Some agencies have implemented widespread exemptions from Trump’s order, including the departments of Defense, Veterans Affairs and Homeland Security. 

The current pause across several agencies has drawn the attention of Democrats in Congress. More than 20 Democratic senators said in a letter to Interior Department Secretary Doug Burgum that NPS had revoked "thousands of job offers" to seasonal workers and the freeze would exacerbate staffing losses the agency has suffered over the last 15 years.

“Without seasonal staff during this peak season, visitor centers may close, bathrooms will be filthy, campgrounds may close, guided tours will be cut back or altogether cancelled, emergency response times will drop, and visitor services like safety advice, trail recommendations, and interpretation will be unavailable,” the senators said.

Sen.

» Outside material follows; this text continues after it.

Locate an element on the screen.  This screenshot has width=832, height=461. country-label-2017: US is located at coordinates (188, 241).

Adam Schiff, D-Calif., on Friday wrote to Trump administration leaders seeking clarity on the impact of Trump’s hiring freeze on federal firefighters and what shortfalls might exist for fire season. He also asked how many firefighters accepted the administration’s “deferred resignation” offer and—following USDA sending warning letters to impacted employees—whether those still in their probationary periods were at risk of being fired. 

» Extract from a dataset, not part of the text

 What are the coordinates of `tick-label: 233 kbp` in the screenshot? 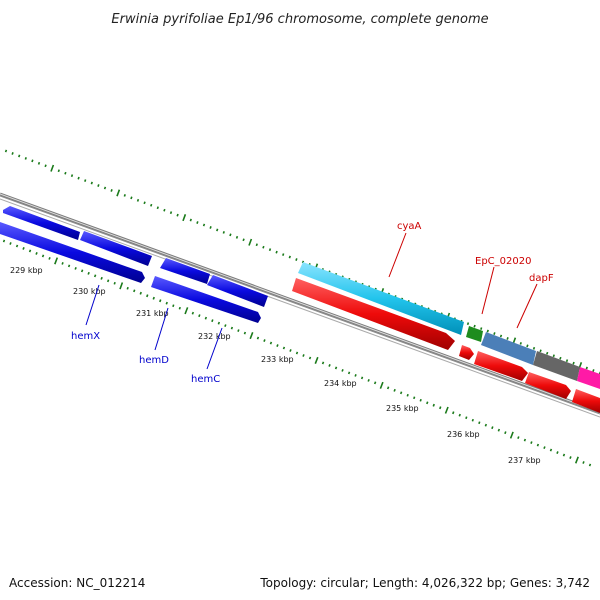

“I am deeply concerned that the hiring freeze will leave Californians and communities in fire-prone areas around the United States vulnerable,” Schiff said. “Any stalling of the lengthy process puts both federal forested land and Californians at risk.”

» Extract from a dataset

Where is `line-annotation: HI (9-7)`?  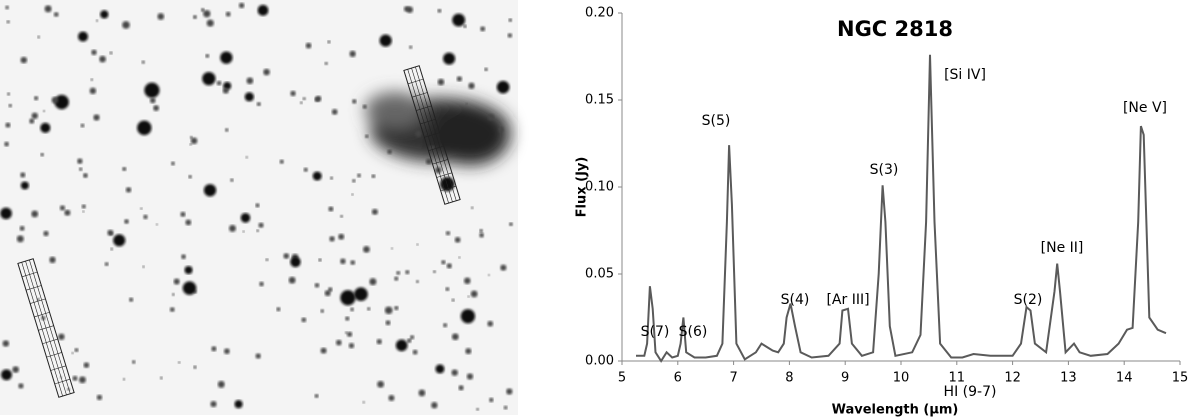
line-annotation: HI (9-7) is located at coordinates (970, 392).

Many are now worried about both the short and long-term implications of the freeze. The National Parks Conservation Association said the impact could be “devastating and long-lasting,” and suggested Ranger-led programs, resource protection, maintenance, trash pickup and visitor needs could suffer. Scopa, the former firefighter, said she is concerned about the impact any reduction in hiring could have on USFS employees. Those firefighters spend several months at a time going from fire to fire, she said, working 16-hour days and two-to-three weeks straight. 

“You’re talking about a workforce that is overworked and underpaid and underappreciated,” Scopa said. 

She added she was anxious about what the approach portends for the Forest Service. 

“If you purposely were trying to destroy an agency’s ability to get its work done, this is what you would do,” she said.